Analyzers
Support for Analyzers (Intel VTune™ Profiler, Intel Advisor, Intel Inspector)
4700 Discussions

## how to interpret FP_SSE values Beginner
199 Views
I've read that one SSE register contains 128 bits, however a double uses 64 bits. If I count the SSE operations and I get e.g. 10.000, does this mean, that there are 20.000 floating point operations? For me, it is interesting, how many flops had happend, so I sum up the events FP_X87 and FP_SSE, but I don't know how to interpret the FP_SSE values.
4 Replies Black Belt
199 Views
Quoting - benarisse
I've read that one SSE register contains 128 bits, however a double uses 64 bits. If I count the SSE operations and I get e.g. 10.000, does this mean, that there are 20.000 floating point operations? For me, it is interesting, how many flops had happend, so I sum up the events FP_X87 and FP_SSE, but I don't know how to interpret the FP_SSE values.
You would have to count total SSE operations and SSE parallel operations, in order to assess how many operations were parallel, if that is your goal. If all your parallel operations are on doubles, then you could might calculate your result. If you can safely assume that all the SSE operations were parallel, your assumption follows from that.
Unfortunately, there are cases where an SSE parallel operation is performed on a single operand for consistency or to optimize register renaming. You wouldn't be able to count those in VTune, unless you refer to your source code to check whether it is serial (including remainder loops for vectorized code) or true useful parallel operations in vectorized code. Beginner
199 Views
Quoting - tim18
You would have to count total SSE operations and SSE parallel operations, in order to assess how many operations were parallel, if that is your goal. If all your parallel operations are on doubles, then you could might calculate your result. If you can safely assume that all the SSE operations were parallel, your assumption follows from that.
Unfortunately, there are cases where an SSE parallel operation is performed on a single operand for consistency or to optimize register renaming. You wouldn't be able to count those in VTune, unless you refer to your source code to check whether it is serial (including remainder loops for vectorized code) or true useful parallel operations in vectorized code.
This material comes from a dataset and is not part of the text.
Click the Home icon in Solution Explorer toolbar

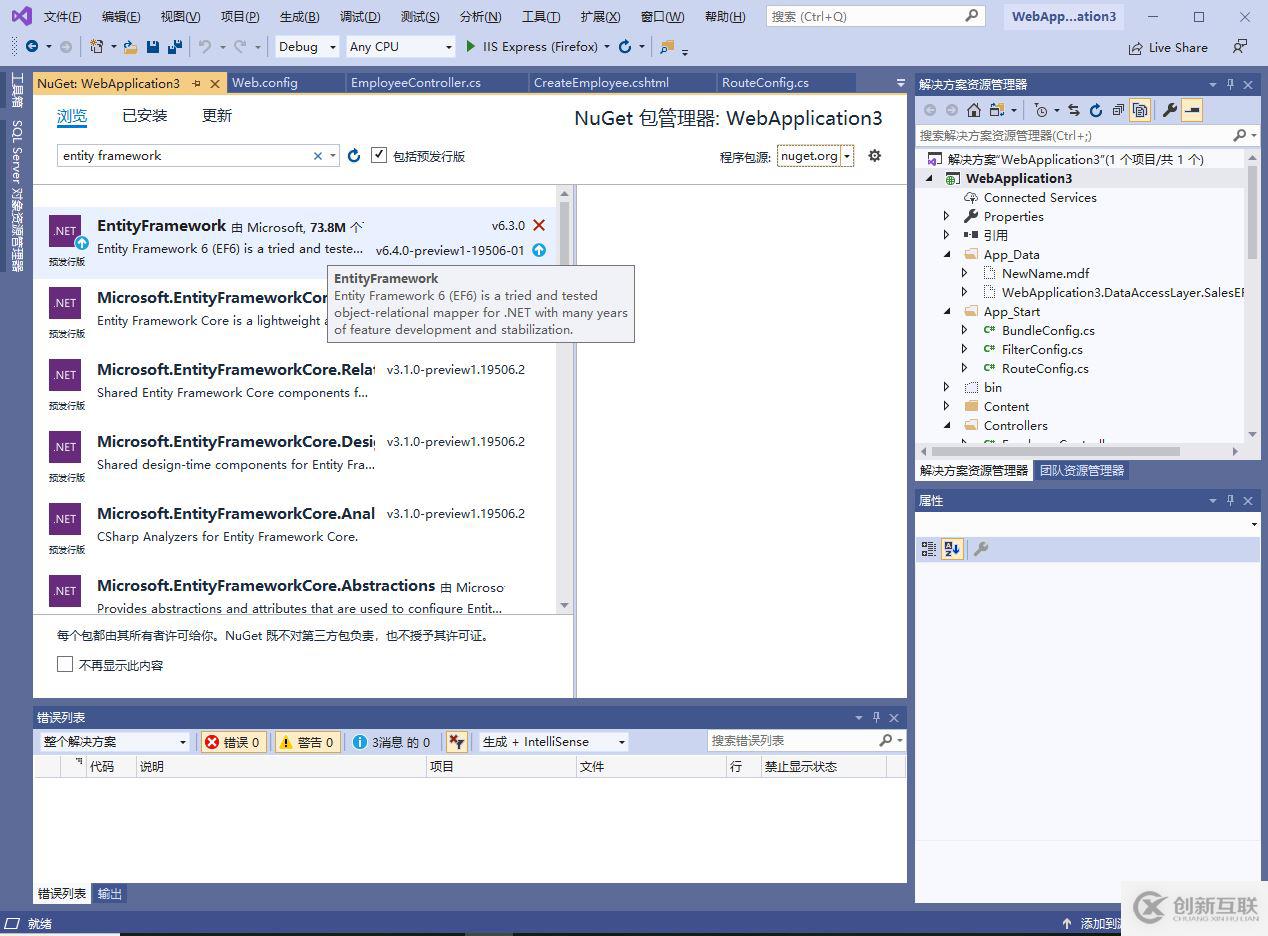click(x=973, y=110)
I am not interested in how many operations were parallel. I like to know the absolut and relative number of floating point operations executed during a run of a special program. Therefore ich count the events FP_COMP_OPS_EXE.SSE_FP and FP_COM_OPS_EXE.X87. The sum ot fhese two events should be the absulut number of floating point operations executed. And to get the relative number, I divided this sum by INST_RETIRED.ANY events.
At the moment, I don't care about parallelism - sometimes I start the program with only one thread. Black Belt
199 Views
Quoting - benarisse

I am not interested in how many operations were parallel. I like to know the absolut and relative number of floating point operations executed during a run of a special program. Therefore ich count the events FP_COMP_OPS_EXE.SSE_FP and FP_COM_OPS_EXE.X87. The sum ot fhese two events should be the absulut number of floating point operations executed. And to get the relative number, I divided this sum by INST_RETIRED.ANY events.
At the moment, I don't care about parallelism - sometimes I start the program with only one thread.
The word "parallel" is in use for Instruction Level Parallelism or SIngle Instruction Multiple Data parallel instructions, and for threaded, message passing, and other forms of higher level parallelism. You could get a count of SSE parallel (SIMD) instructions, in case you wish to distinguish them from the SSE serial (single operand) instructions. If you aren't interested, I don't see the point of your previous posts. Beginner
199 Views
Quoting - tim18
The word "parallel" is in use for Instruction Level Parallelism or SIngle Instruction Multiple Data parallel instructions, and for threaded, message passing, and other forms of higher level parallelism. You could get a count of SSE parallel (SIMD) instructions, in case you wish to distinguish them from the SSE serial (single operand) instructions. If you aren't interested, I don't see the point of your previous posts.

I got it! Thanks again!